### Exercise requirements
Once the line containing "This screenshot has width=1920, height=926." is found in the entries below, reproduce it and every line after it, stopping at and including the line containing "The width and height of the screenshot is (640, 388)."; reproduce nothing else, and keep each line exact.

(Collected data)
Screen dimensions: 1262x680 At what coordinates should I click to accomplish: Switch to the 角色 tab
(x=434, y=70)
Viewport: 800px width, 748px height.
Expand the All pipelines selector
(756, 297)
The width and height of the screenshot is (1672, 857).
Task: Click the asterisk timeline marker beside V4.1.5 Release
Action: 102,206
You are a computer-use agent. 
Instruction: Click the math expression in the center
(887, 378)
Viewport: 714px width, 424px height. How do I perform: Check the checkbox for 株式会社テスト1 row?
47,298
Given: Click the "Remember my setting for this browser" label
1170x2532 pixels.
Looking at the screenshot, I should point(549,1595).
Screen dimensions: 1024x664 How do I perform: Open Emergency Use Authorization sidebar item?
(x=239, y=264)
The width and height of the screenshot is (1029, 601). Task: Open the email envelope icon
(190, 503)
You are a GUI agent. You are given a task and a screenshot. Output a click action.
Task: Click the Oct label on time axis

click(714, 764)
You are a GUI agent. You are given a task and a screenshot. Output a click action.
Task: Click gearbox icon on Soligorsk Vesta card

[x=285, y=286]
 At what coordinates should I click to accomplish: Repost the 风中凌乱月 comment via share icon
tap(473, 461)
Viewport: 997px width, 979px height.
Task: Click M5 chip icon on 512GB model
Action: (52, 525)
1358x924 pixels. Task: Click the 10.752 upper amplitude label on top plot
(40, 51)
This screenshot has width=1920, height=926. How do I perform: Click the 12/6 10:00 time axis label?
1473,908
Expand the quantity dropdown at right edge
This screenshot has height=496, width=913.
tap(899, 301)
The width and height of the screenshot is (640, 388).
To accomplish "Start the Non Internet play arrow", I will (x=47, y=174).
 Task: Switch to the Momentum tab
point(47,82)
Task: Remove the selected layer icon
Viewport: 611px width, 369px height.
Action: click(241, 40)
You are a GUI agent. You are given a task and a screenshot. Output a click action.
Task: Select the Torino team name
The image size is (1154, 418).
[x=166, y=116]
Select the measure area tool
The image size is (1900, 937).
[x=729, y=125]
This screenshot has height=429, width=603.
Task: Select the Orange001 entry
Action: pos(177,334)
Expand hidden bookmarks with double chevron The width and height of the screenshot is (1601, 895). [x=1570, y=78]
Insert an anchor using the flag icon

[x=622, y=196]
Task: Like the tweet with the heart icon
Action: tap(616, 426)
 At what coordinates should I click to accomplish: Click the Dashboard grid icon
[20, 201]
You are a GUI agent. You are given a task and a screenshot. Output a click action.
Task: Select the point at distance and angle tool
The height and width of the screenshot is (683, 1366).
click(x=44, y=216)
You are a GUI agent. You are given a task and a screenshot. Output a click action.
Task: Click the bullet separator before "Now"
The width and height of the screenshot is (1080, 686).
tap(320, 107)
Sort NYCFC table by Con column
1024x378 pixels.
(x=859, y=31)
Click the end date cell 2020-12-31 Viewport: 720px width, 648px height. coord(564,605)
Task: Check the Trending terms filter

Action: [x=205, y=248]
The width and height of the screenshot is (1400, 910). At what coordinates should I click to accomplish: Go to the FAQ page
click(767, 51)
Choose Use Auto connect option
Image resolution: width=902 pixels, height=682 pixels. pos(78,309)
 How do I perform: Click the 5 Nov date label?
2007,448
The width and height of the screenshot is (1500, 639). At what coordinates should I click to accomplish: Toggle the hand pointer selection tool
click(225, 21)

### Response
This screenshot has width=1920, height=926. How do I perform: Click the 12/6 10:00 time axis label?
1473,908
Expand the quantity dropdown at right edge
This screenshot has height=496, width=913.
tap(899, 301)
The width and height of the screenshot is (640, 388).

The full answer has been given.